Action-conditioned world model
"Action-conditioned" means the prediction depends not just on the current state but on the agent's chosen action. Encode the current frame, pick an action, and the predictor outputs the resulting future embedding.
Fire the thrusters. The ghost trail is the model imagining where the agent ends up before it actually moves. Different action → different predicted future.
Planning with the cross-entropy method
To find a good plan we roll out candidate action sequences through the model and score how close each gets to the goal. The cross-entropy method (CEM) is a beautifully simple "guess & improve" search:
① sample many random action sequences · ② roll each out & score it · ③ keep the best — the elite set · ④ refit a Gaussian to the elites & sample again. Repeat and the plans zero in on the goal. Running this fresh every step is model predictive control (MPC).

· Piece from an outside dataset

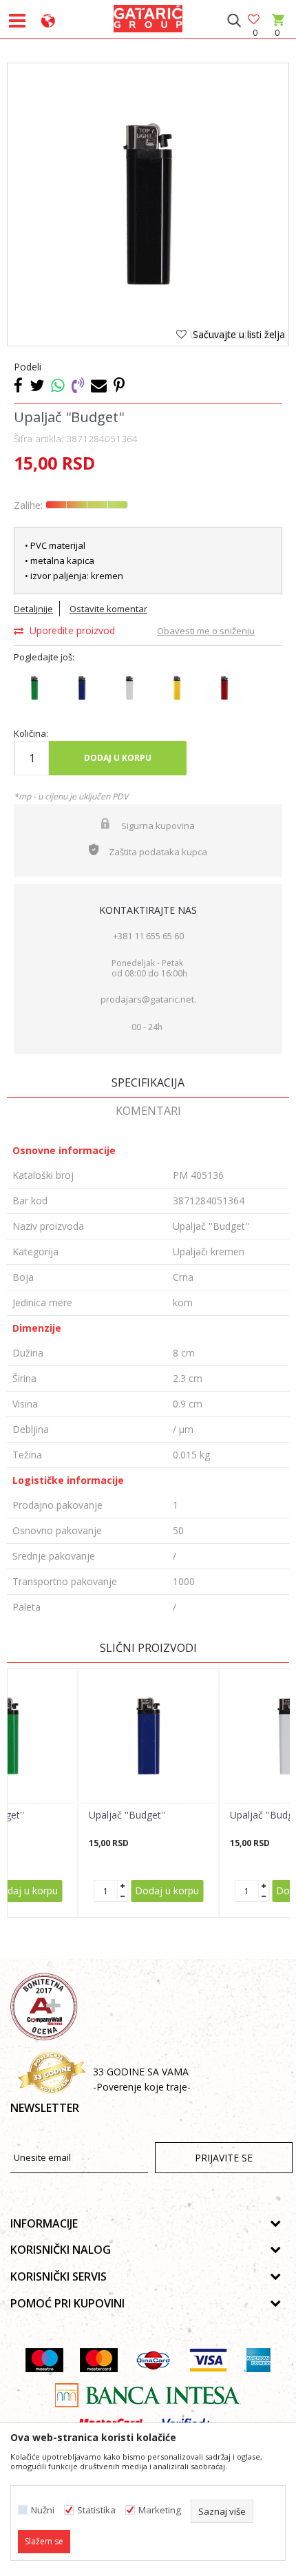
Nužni (42, 2510)
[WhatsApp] (58, 385)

Go deeper: planning in a learned latent space
Classic model-predictive control needs an engineer to hand-write the physics (“the arm weighs X, the friction is Y”). Action-conditioned JEPA replaces that with a learned dynamics model that predicts the next embedding, and scores a plan by how close its predicted final embedding lands to the goal embedding. The cross-entropy method is just the search that finds good action sequences inside that imagined space. After roughly 62 hours of unlabelled robot video, this is enough to plan real manipulation tasks — no reward labels, no physics equations.